Give an exact transcription limited to the lines from the one with "You are a GUI" through the end of the entries, including both; no pictures belong in it.

DATA SECTION
==*==

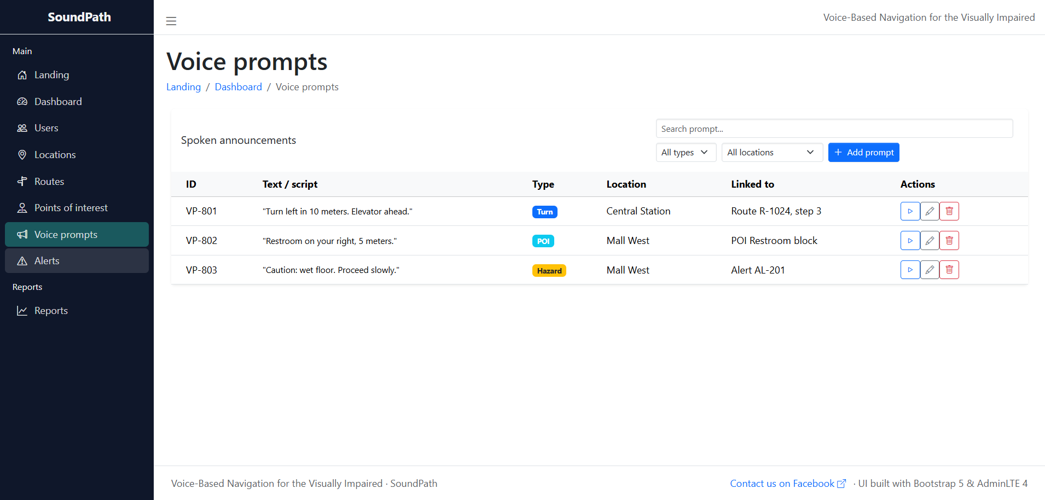Delete the VP-802 prompt row

pyautogui.click(x=949, y=241)
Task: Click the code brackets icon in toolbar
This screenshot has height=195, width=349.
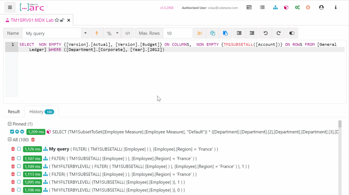Action: coord(127,33)
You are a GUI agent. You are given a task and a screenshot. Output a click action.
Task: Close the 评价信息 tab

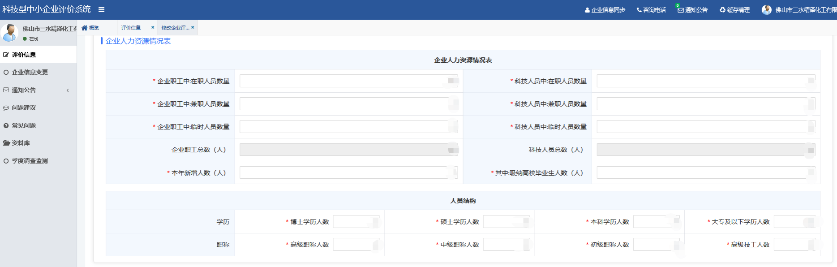tap(153, 27)
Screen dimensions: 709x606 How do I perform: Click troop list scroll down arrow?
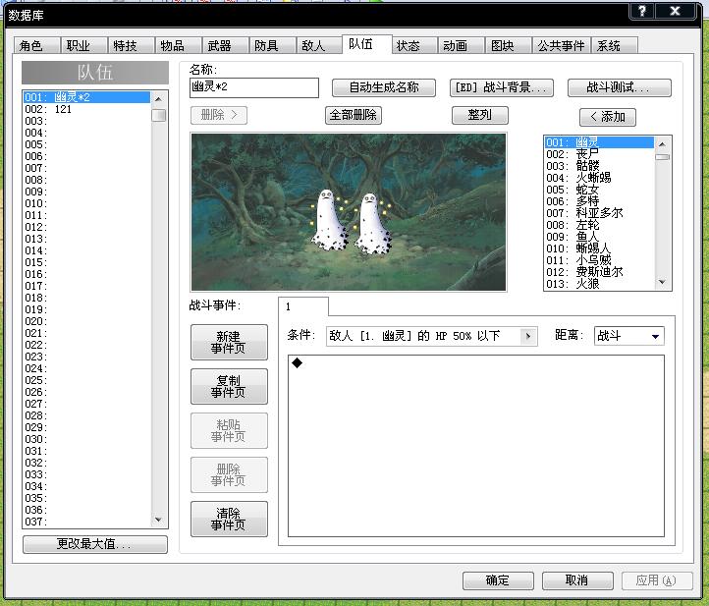[x=158, y=520]
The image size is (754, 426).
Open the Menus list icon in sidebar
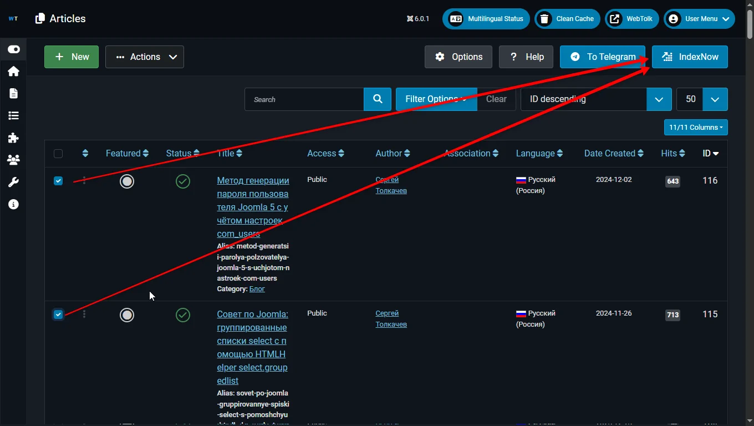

==*==

YOUR SOLUTION
You are a GUI agent. You are given a task and a screenshot. Output a click action.
Task: Close the 评价信息 tab

tap(153, 27)
Screen dimensions: 709x606 How do I perform: Click troop list scroll down arrow?
[x=158, y=520]
The image size is (754, 426).
Open the Menus list icon in sidebar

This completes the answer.